Nothing is a silver bullet
As I reflected on my conversation with Vid Luther, I sat back and thought about what I think these changes could really mean for them. The answer is that I don’t really know. I think these are positive changes. The new name is brave. A ton of effort goes into getting your name out there, so changing it entirely is a bold step. But I think in this case it makes complete sense.
Their plan changes and their other efforts are logical, but it’s hard to say that any of them will be silver bullets to drive growth and long term success.
I like Vid Luther and I like Pressable. I think they have a high quality product. I like that their growth has been consistent and linear. There’s an attractiveness and a level of comfort to that in my opinion, that if I were a customer of their’s, I wouldn’t be afraid they would suddenly be too big or too corporate for me. It’s probably tempting for them to look at competition from established players like WP Engine and Pagely, and analyze how they fit into the market compared to them. It’s also tempting to constantly look over your shoulder as new and intriguing competition like Flywheel come along.
The self-hosted WordPress market is a good one to be in. There’s plenty of room for innovation in managed hosting, and so far managed hosts haven’t been plagued by price wars or shrinking markets. The market as a whole is growing so fast it makes it tough to even make sense of it as a finite one that is split into shares.
Pressable has a chance with their rebranding to also reimagine how they fit into the market. Their future is in their own hands, and what they do and where they decide to shift their service as the managed hosting market matures will be fun to watch, and I think they’ve made these changes at a good time. It could be a very different landscape one, two or five years from now.
Great new name! It’s neat to see the managed hosting space for WordPress growing up and evolving.
I like it too. But I think the new plans catering to developers to use for more websites is what’s particularly interesting.
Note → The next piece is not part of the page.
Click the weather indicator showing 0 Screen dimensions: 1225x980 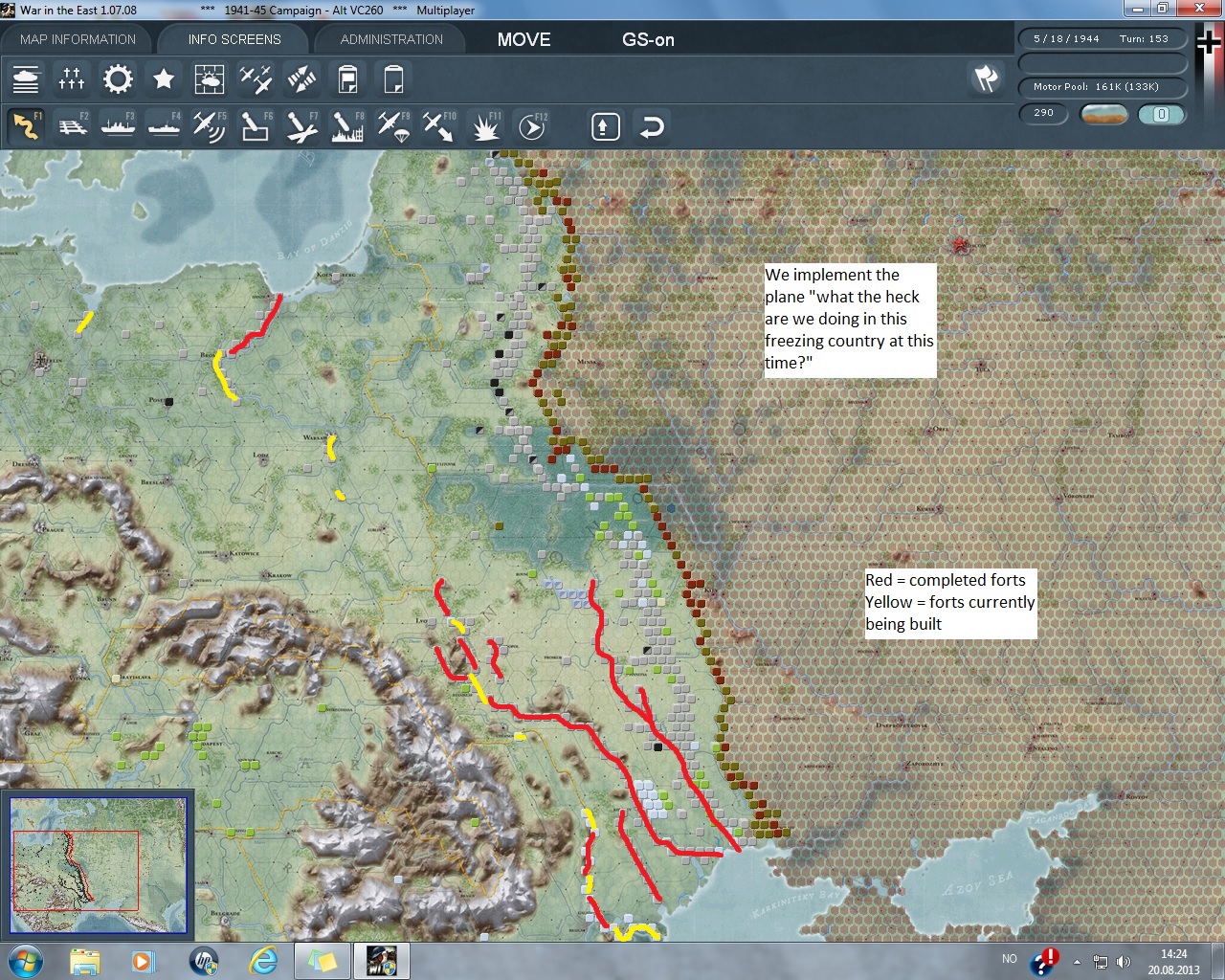click(x=1161, y=114)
Much better name in my opinion. Their website needs some snaz kicked into it, but it looks like they are heading in a better direction. I didn’t know Vid had such connections with the higher ups at Rackspace, that’s good to know.
He received some funding from Rackspace and Automattic along with others from an earlier interview: http://torquemag.io/vid-luther-zippykid/
Here’s his original SEC filing http://www.secinfo.com/d1eBqr.qe.htm#1stPage
Some additional info from Crunchbase fwiw http://www.crunchbase.com/company/zippykid
I like the new name, and those pan changes make it a more attractive alternative to WP Engine than it was.
One typo I noticed – “…their midlevel plan ($45 / month) to ten from five.” I think ten and five are in the wrong order.
Gah! I just woke up dopey eyed so I’ve misread your grammar. Feel free to delete this comment 😉
While changes are inevitable in life, I wish Vid chose another name. There already exists a (very) low profile Presslabs, a managed WP hosting company. Nevertheless, I wish Pressable a bright future and I thank them for their contribution to the open source community.
Good to see new, more flexible plans to accommodate more clients, as per their hosting needs. I hosted my first ever business on ZippyKid. Their customer support is really good. By the way, new name is good and I like the logo too. 🙂 Simple and clean. Good luck Vid and Support team @ Pressable.
I recently switched to ZippyKid after outgrowing my previous host. Their basic plan was competitive and gave me room to grow. The new pricing is not what I want; I host a single site and need headroom. This is gone now and I think I’ll have to take a look at Synthesis, WPEngine or Lightning Base. It’s a real shame as I highly recommend their service… but not for $45 for a single site. Not yet anyway.